The patient was placed in a warm bath, and bled until faint. The object was to make him a sick man, as a preparatory step to rendering him whole. While superintending this necessary process, I hailed the nurse of ward No. 13, whose duty it was to attend to the regulation of the theatre.

'Nurse, have you seen that every thing is in order in the theatre?'

'I just came from there, doctor. I believe nothing is wanting.'

'We still need a bowl or two, and some warm water. You have the key?'

'Oh yes; I always carry the key of the side-doors. I shall not let any of the students in, doctor, until you say the word?'

'It will be as well to keep them out till the surgeons come. You must stand by, as we may want you to lend a hand.'

'Well, be careful and have every thing ready.'

'Oh, I'll look out, doctor.'

'I say, No. 14, have you carried that water in yet?'

'No, but I will directly,' replied the subaltern.

I stepped down into the apothecary's shop, and procured a couple of drachms of tartar emetic. This I mixed up in a bowl of water, and gave a part of it to the patient, setting the remainder in a convenient place in the theatre. On a side-table, here, was spread out a pocket-case of instruments, containing scissors, scalpels, and every thing else that might be needed on an emergency.

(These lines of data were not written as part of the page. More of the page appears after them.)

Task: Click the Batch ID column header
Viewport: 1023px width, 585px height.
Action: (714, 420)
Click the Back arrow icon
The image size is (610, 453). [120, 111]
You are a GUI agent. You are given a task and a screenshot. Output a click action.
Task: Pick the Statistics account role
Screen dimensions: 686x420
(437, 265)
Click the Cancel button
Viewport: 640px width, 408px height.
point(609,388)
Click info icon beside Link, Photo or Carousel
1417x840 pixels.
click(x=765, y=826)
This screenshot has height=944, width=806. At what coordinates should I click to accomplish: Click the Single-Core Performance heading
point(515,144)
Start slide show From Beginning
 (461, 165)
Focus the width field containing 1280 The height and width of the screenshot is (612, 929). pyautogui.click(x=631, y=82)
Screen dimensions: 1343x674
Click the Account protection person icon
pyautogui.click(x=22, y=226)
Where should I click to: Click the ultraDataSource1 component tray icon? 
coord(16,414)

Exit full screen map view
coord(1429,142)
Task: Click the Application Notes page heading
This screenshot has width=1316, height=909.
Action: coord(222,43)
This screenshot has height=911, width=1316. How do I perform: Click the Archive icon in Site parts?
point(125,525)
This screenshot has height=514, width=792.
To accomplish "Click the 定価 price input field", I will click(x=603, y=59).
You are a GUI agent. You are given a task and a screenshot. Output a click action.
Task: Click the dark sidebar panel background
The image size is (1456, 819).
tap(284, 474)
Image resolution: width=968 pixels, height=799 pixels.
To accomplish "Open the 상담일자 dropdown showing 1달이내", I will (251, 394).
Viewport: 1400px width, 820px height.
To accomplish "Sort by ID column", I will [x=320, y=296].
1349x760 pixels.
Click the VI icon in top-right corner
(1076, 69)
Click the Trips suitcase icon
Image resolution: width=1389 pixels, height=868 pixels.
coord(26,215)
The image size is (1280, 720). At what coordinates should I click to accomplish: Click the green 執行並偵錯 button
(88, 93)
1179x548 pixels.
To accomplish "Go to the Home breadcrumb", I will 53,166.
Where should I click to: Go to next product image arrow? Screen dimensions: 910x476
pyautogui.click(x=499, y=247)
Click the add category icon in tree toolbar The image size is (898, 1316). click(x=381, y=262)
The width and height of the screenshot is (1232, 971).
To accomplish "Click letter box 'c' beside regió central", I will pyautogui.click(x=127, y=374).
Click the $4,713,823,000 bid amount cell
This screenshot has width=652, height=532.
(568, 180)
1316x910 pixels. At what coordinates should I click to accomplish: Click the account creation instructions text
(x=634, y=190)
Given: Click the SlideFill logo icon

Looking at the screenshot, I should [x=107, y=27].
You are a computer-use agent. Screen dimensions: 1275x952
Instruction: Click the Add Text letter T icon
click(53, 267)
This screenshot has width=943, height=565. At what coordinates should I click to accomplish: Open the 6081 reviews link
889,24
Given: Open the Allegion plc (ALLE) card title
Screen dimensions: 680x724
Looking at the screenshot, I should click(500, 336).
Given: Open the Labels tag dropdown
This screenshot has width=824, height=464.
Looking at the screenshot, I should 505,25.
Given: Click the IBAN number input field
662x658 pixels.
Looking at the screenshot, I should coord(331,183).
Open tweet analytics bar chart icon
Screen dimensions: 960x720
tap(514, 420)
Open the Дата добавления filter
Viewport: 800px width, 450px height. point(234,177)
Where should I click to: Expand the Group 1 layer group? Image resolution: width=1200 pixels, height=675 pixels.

The proper hour having now arrived, the disabled man was taken out of the bath, wrapped in a blanket, and supported into the theatre. On a table, in the centre of the pit, was placed the apparatus for reduction. The patient was extended on it, on his left side, and the young aspirants were called upon to exercise their ingenuity in attaching several silk handkerchiefs above the knee of the dislocated limb, with a clove-hitch. Surgeons are no sailors; and a knot which a cartman puts a hundred times a day over the front post of his cart, puzzles the juvenile professor exceedingly; and great is the honor bestowed on the fortunate achiever of the exploit. Phrenologists might find, in the retentive faculties of this knot, a desirable subject for investigation. The tighter you draw upon the two ends looped together, the more securely is the limb grasped; and a timber-head-hitch, as it is sometimes called, may be fixed to the tapering extremity of a slippery hacmetack log, and it will hold fast with the gripe of a drowning man, and allow you to drag it, for aught that can be averred to the contrary, half way round the globe. The mystery of this knot, unlike that of Gordian, is in the tying, not in the untying.

The patient thus extended upon the table, the bandages were taken from his arms; the bowl was held, and the flow of blood watched, to catch the first signs of failing strength. The vessel was already beginning to brim, when he sickened and vomited. It was now that the extension was put on. The sturdy, iron-armed nurse seized the stick around which the end of the pulley-rope was wound to give a firmer grasp to the hands, and began slowly and leisurely to bring the convolutions of the cord to a state of tension. His force, not trifling of itself, and now tripled, was not an eighth of it expended when its effects became apparent. The cord began to strain--the belt at the head tightened--the patient was lifted from the table, and became suspended between the two fastenings.

''Tis just what we want.'

'Would you like to vomit?'

In the fulness of his stomach, he would have answered 'yes,' but restrained himself and his diaphragm after a moment's rumination.